April 19, 1919
Match: Lancashire Cup Section, at Anfield.
Liverpool – Stockport County 3-1 (2-1).
Referee: Mr F.J. Proctor (Trentham).
Liverpool (2-3-5): William Scott, Ephraim Longworth, Billy Jenkinson, John Bamber, Walter Wadsworth, Donald Mackinlay, Harold Wadsworth, Dick Forshaw, John Miller, Harry Lewis, Albert Pearson.
Stockport County (2-3-5): Billy Mercer, Tommy Robson, Fred Garratt, Jimmy Mitton, Fred Fayers, Francis, Harry Crossthwaite, Lot Jones, Norman Rodgers, Dick Cranshaw, Jack Curtis.
The goals: 1-0 Mackinlay (5 min.), 2-0 H. Wadsworth (38 min.), 2-1 Jones (42 min.), 3-1 Miller (62 min.).
Liverpool become Lancashire Cup semi-finalists.
By virtue of their victory over Stockport County at Anfield Liverpool secured the leadership of heir section and qualified for the penultimate stage of the Lancashire Cup Competition.
They certainly showed some improvement on the form they exhibited the previous day against Everton, and the re-instatement of Miller to the centre-forward position created a more spirited attack, but the general quality of the football provided by both sides left much to be desired. Lot Jones turned out for the County, and he had the satisfaction of scoring their only goal.
Liverpool took the lead after five minutes’ play, Mackinlay flashing in a left footed shot which mystified Mercer. The second point came from H. Wadsworth following a fierce drive from Lewis, which sent the ball crashing against the woodwork. Then ensued a sudden change, for Jenkinson failed to clear a lofty lunge from one of the County defenders and left Lot Jones with only Scott to beat.
The second stage was evenly contested, though Lewis missed an easy chance after Mercer had saved from Forshaw; but a few minutes later the former whipped in a fast, low shot which the custodian fumbled, and Miller had no difficulty in registering the third goal. Offside tactics by both sets of players caused frequent stoppages, and the game fizzled out in a somewhat unattractive fashion.

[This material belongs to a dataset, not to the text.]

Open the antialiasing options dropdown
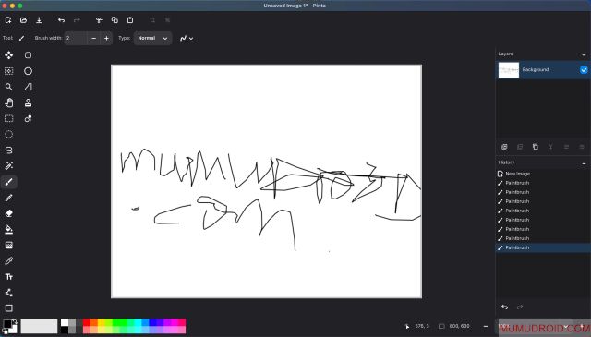The image size is (591, 337). (x=187, y=38)
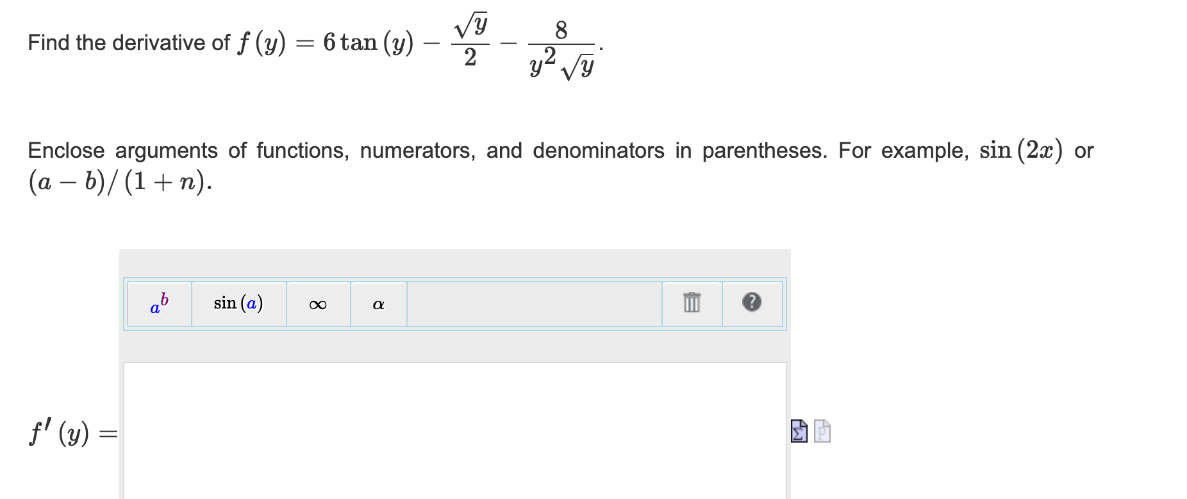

At times the Liverpool forwards displayed capital combination, but their efforts were not sustained, and in applying the finishing touches they frequently faltered. The ground was hard and the ball very lively which made accurate control a difficult task.

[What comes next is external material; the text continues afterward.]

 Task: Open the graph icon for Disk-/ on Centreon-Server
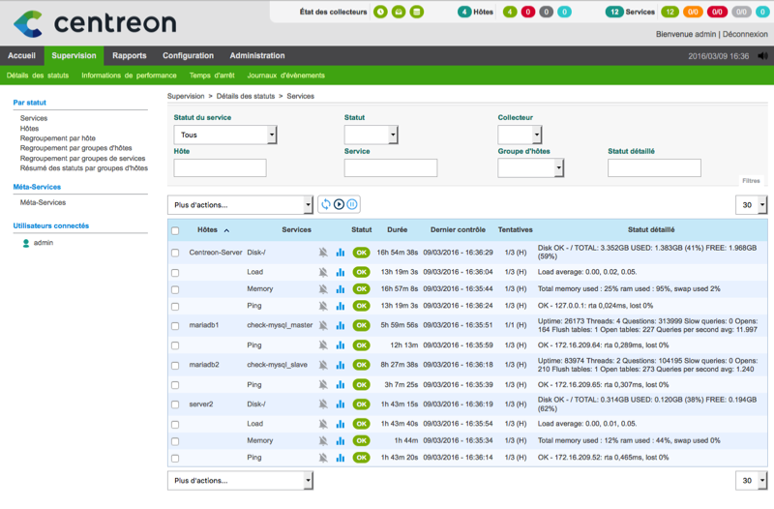point(341,253)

Forshaw was responsible for some neat passing and beyond a tendency to over-elaborate, which Fayers promptly checked, he proved a success at inside right. He kept the ball low, and showed a good command over it, giving his partner opportunities, whilst not being himself averse to an individual effort. Lewis and Pearson were the more effective wing, however, and the former experienced ill-luck with two excellent shots which, in each instance, rebounded from the crossbar.
In the half-back line Bamber again rendered useful service, and, like Mackinlay on the left, maintained a sympathetic touch with his forwards. W. Wadsworth got through a vast amount of work, but in a totally different style to that of the flanking pair.
The County forwards were not seen to advantage, for Rodgers was well watched by Wadsworth, and rarely got within shooting distance. Lot Jones displayed some of his old-time cleverness when in possession of the ball, but there was little concerted action forthcoming from the front rank generally, and the left wing did not shine.
Fayers dominated the intermediate department. His unceasing interventions broke up many an intended attack, and he distributed the play to his own men judiciously.
The stubborn resistance of Robson and Garratt was the feature of the visitors’ defence, but Mercer was once more unlucky at Anfield. He effected many capable clearances, and yet was clearly at fault when dealing with the shot which led to his third defeat.